L’Action Féministe : le bulletin des Groupements Féministes Universitaires

Les institutrices, le syndicalisme et le féminisme : esquisse d’une problématique

Dès les prémices du syndicalisme, les institutrices semblent faire part avec les instituteurs dans la lutte pour la reconnaissance de la corporation et la protection du métier. Une première « Société des instituteurs et des institutrices » voit le jour en 1831 ; Pauline Roland et Jeanne Deroin fondent en 1848, en parallèle des groupements féministes, une « association fraternelle des institutrices socialistes » (Zylberberg-Hocquard) ; au moment de la mise en place du système scolaire de la IIIe République, et après la loi Waldeck-Rousseau sur les syndicats professionnels, un projet de syndicat des instituteurs et institutrices de France est déposé à la préfecture de la Seine en 1887, dans l’été qui précède la circulaire Spuller interdisant la syndicalisation des enseignants. Dans ce contexte d’interdiction, et après l’édiction de la loi 1901 sur les associations, se créent les « amicales », qui visent à la fois « le perfectionnement pédagogique » et « la défense professionnelle des instituteurs qui inclut celle de l’école laïque » (Mouriaux, 1996, p. 14). L’amicale des instituteurs et institutrices, créée en 1901, défend le statut spécifique des enseignants – traitement avancement, déplacements. Si la question amicalisme/syndicalisme est régulièrement discutée, les activités se rapprochent au fur et à mesure des années du syndicalisme, en particulier à partir de 1905 (Girault, 1996, p. 113). Dans cet article, nous utiliserons ainsi le terme de « syndicalisme » pour décrire l’action des institutrices, bien que cette action ne se situe pas stricto sensu dans le cadre d’un syndicat.

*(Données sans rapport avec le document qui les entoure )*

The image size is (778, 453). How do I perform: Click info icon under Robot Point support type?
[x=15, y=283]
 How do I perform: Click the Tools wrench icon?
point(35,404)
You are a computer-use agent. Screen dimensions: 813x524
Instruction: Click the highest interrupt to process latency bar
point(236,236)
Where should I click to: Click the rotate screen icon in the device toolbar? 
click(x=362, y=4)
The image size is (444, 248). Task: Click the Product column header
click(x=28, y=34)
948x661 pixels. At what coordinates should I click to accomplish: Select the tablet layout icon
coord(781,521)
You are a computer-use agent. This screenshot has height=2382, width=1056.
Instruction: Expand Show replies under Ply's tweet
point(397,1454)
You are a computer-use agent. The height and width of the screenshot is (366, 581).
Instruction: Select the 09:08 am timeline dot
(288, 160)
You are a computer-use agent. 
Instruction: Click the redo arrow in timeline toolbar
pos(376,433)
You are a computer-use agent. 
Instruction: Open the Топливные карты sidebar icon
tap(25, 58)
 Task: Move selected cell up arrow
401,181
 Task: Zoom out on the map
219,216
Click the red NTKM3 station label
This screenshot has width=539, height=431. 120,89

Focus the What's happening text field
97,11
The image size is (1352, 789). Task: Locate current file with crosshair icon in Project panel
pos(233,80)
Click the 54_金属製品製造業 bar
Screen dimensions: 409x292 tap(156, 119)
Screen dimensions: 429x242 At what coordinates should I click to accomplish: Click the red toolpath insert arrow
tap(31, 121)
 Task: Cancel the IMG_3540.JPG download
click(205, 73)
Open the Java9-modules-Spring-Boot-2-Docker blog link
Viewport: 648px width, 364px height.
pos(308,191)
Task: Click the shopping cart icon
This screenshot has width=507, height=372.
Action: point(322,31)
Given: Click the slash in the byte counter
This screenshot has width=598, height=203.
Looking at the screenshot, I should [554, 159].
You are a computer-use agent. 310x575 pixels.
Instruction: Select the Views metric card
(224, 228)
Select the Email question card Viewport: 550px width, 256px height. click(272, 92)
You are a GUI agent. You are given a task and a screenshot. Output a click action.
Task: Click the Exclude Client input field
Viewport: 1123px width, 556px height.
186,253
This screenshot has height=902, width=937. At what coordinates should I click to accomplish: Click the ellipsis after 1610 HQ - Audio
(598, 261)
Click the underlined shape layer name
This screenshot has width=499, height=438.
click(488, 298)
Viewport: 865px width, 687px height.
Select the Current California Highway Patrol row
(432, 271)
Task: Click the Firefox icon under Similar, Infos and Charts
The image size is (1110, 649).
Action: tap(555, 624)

La thématique première de la mobilisation des institutrices est le traitement (le salaire), question qui ne concerne pas seulement les enseignantes. L’époque est à la législation autour du travail. Autorisation des associations professionnelles pour les femmes qui travaillent (1884), réglementation du travail des femmes et des enfants (à partir de 1892), autorisation aux femmes de disposer de leur salaire (1907). Les mobilisations féministes sont ici essentielles : pensons à la « loi des chaises3 » (1900), la loi sur le salaire, qui ont fait l’objet de luttes vives. Bientôt des lois viennent protéger la travailleuse mère (congé post accouchement, 1913), et les luttes continuent sur un salaire minimum, la concurrence du travail des prisons et, précisément, le salaire égal « à qualification équivalente et travail égal » (Zylberberg, 1978, pp. 65-67). Dans toutes ces batailles, les féministes doivent lutter au sein même des associations syndicales pour faire valoir la légitimité de leurs revendications (Maruani, 1979). L’articulation entre féminisme et syndicalisme est ainsi loin d’être une évidence : dans son travail sur la question, Marie-Hélène Zylberberg conclut que le lien entre les deux luttes est problématique avant 1914, sauf pour la profession enseignante (op. cit., p. 255). L’Action Féministe, en ce sens, en témoigne.

L’Action Féministe

Marie Guérin, née en 1864 à Epinal, dans les Vosges, devient institutrice en 1882. Avec son frère Paul, instituteur né en 1872, elle milite à l’amicale des instituteurs de Meurthe et Moselle et à la Coopération pédagogique. En 1903, elle fonde à Laxou, une commune proche de Nancy, la « Fédération primaire d’action et d’études féministes » (Zylberberg, 1978, p. 102). Elle en est la secrétaire générale, et Cécile Panis4 la secrétaire adjointe. L’association prend la parole au IVe congrès des amicales d’instituteurs et d’institutrices, à Nancy, en 1905, sur la question de la coéducation (Mole, 2007, p. 102). La Fédération Féministe Universitaire, qui semble être l’émanation de cette première « Fédération primaire », se structure entre 1905, lors du congrès de Lille de l’amicale, et entre 1908 et 1909, aux côtés de Marguerite Bodin5. L’Action féministe, leur bulletin, commence à paraître en 1908. Les documents disponibles restent pour l’instant lacunaires. Nous n’avons pas réussi à retrouver les bulletins de cette première année. Par la suite, la publication est mensuelle : trois bulletins paraissent entre octobre et décembre 1909. Beaucoup de bulletins sont manquants, parfois pour des années entières (1911, ou 1923 par exemple). Nous savons que la publication a eu lieu au moins jusqu’en avril 1926, et n’a pas cessé pendant la Première Guerre Mondiale. L’historiographie, sur ce thème, est très mince. En dépit du fait que les FFU constituent la première association à se préoccuper directement et spécifiquement du sort de l’institutrice, elles n’ont fait l’objet que de peu d’études, et leur mention est absente des ouvrages de référence sur le syndicalisme enseignant.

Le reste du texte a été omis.